Granger, who was born in London, raised in Canada and now lives in New York, specialises in ads for brands looking for something different.
In his signature tongue-in-cheek style, Granger says: "I love coming into a campaign that's in flux and being the person that changes it all. I make sure a lot of people win a lot of awards."
Granger's most-awarded work to date has been for Bud Light. "Greeting cards" and "history" won golds at Cannes last year, and the latter also won the Grand Prix at Kinsale. "History" proves that feminism was invented so that men could drink more beer, while "greeting cards" introduces a card for those occasions where men need to grovel. As the ad says: "It's easier to beg forgiveness than to ask permission." Granger comments: "It was so much fun to shoot that it's hard to believe it did so well."
More recently, Granger worked on the Typhoo ad where a family is drenched with buckets of water in place of Typhoo, its usual wake-up call. He says: "There was a tremendous amount of water involved so the house was thoroughly water-proofed. We also had to trick the kids as you'd see them do this (screws up eyes). We said: 'We have to dump it on ten, so don't fool around and don't anticipate. On ten. Camera rolling ...' Then we'd hit them on three so the surprise was genuine."
Having started out as an actor ("I sucked"), Granger enjoys the dialogue with those on the other side of the camera. He directed the current US Burger King campaign with the brand's new agency Crispin Porter & Bogusky.
The resulting "mock-umentary" format, like The Office meets backstage on The Larry Sanders Show, was improvised.
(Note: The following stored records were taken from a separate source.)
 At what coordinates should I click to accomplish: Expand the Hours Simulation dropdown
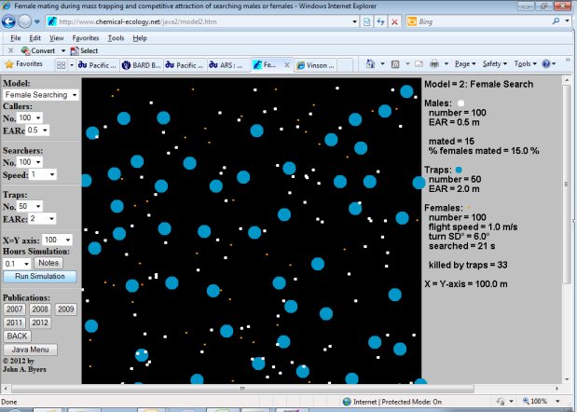point(17,264)
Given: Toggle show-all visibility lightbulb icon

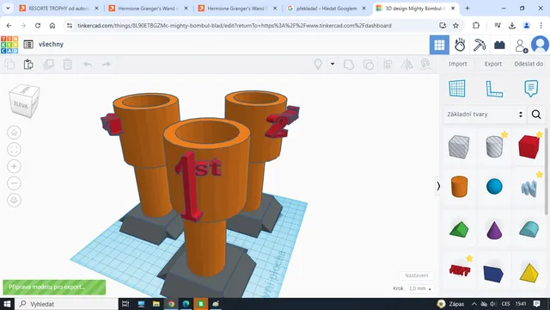Looking at the screenshot, I should tap(318, 65).
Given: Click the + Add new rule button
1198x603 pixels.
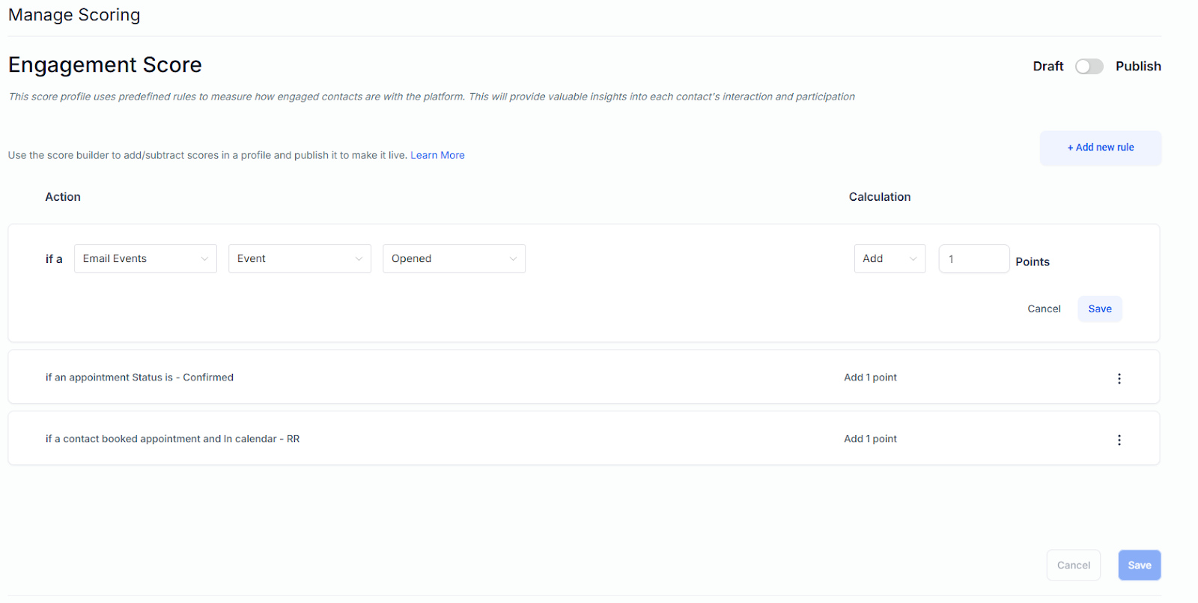Looking at the screenshot, I should (1100, 148).
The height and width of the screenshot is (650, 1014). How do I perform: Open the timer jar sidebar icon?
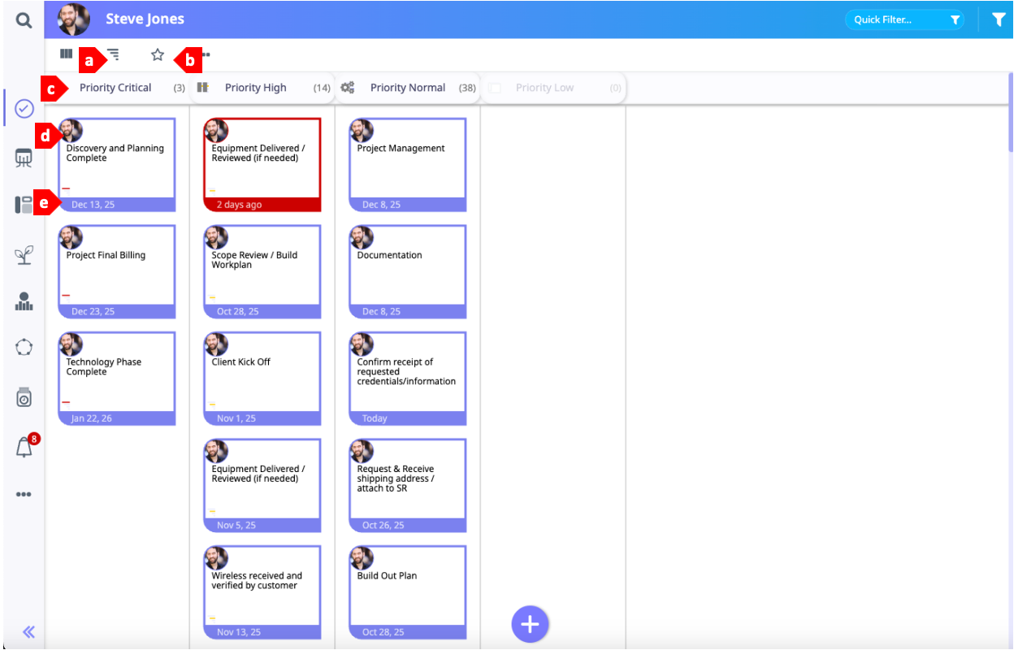click(x=24, y=397)
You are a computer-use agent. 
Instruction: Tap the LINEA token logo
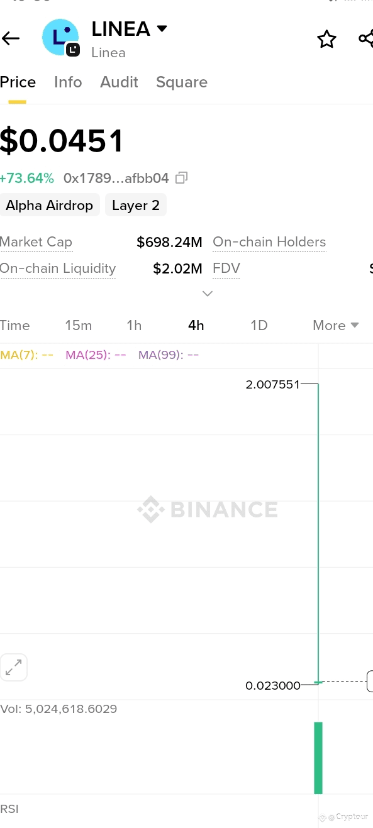[60, 38]
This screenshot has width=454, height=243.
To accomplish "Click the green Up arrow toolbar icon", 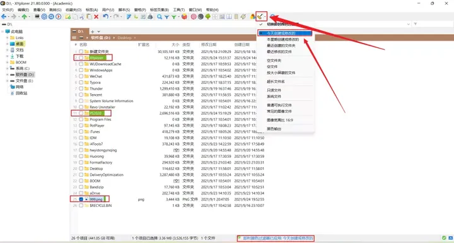I will coord(25,17).
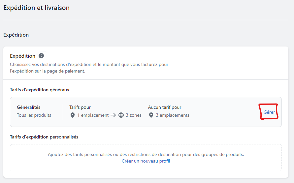Click the location pin beside "1 emplacement"
The width and height of the screenshot is (294, 183).
(x=73, y=115)
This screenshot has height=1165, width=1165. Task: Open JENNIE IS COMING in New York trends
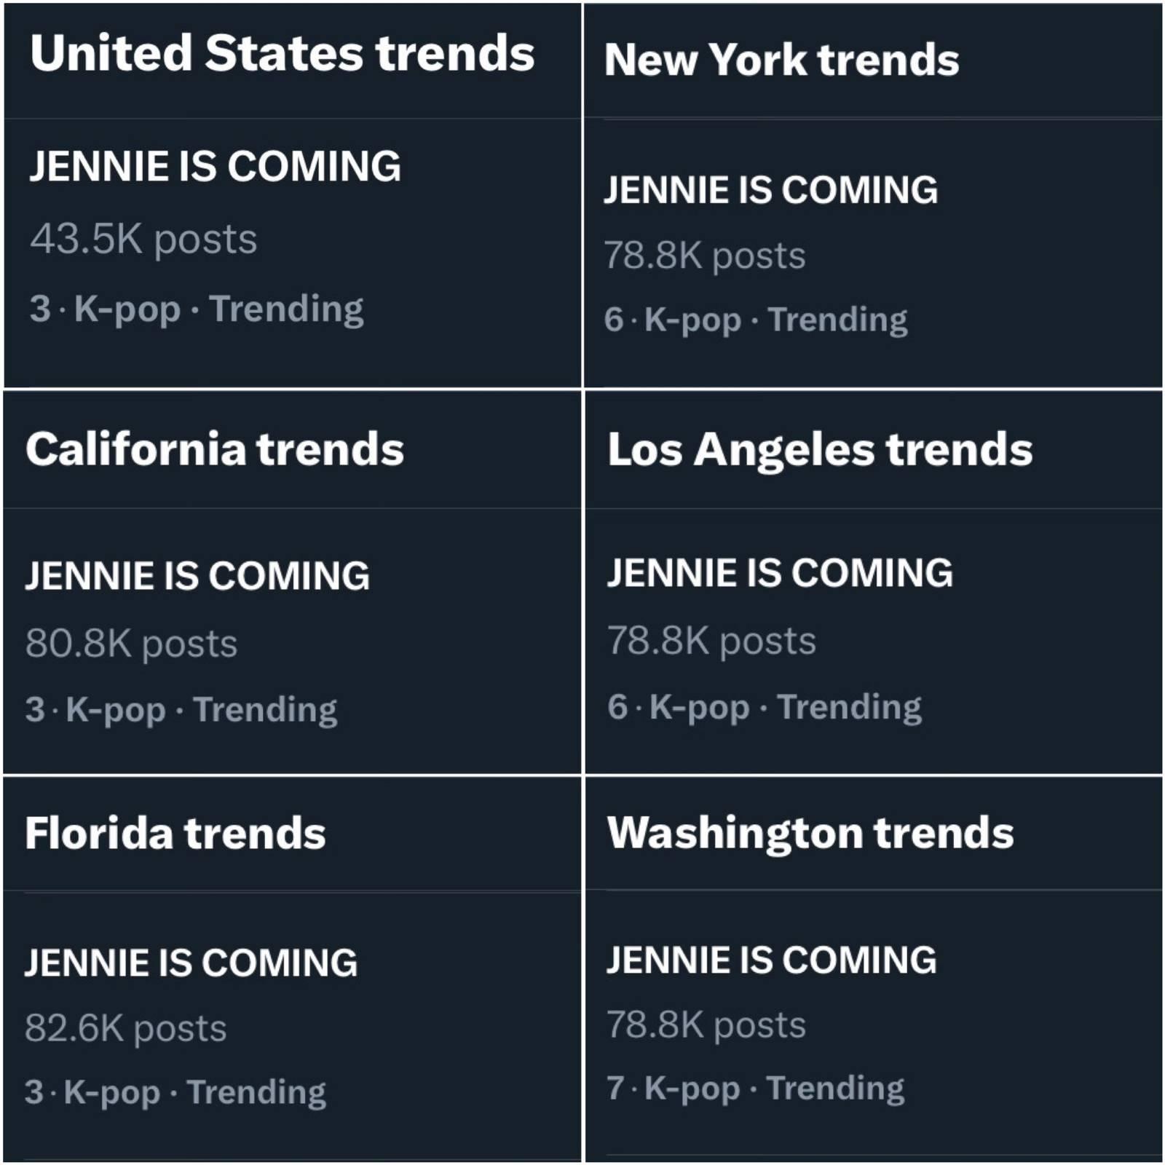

Granger's improvisation skills were tested when shooting an ad for the Canadian charity Rethink Breast Cancer. The ad, which implored women not to take their breasts for granted, starred a man with breasts. His fake breast-plate resulted in an under-whelming pair so Granger had to think on his feet. "In the end, we went for a bra with two water balloons. The actor was a great sport to run the risk of being the 'man with the boobs' and never being hired again."
Unlike most commercials directors, Granger has no ambitions to direct a feature film, commenting: "A lot of people treat advertising as a stepping stone, but I genuinely love doing commercials. A large number of ads are the same and people are dying to see stuff that cuts through."
- Martin Granger was talking to Lucy Aitken.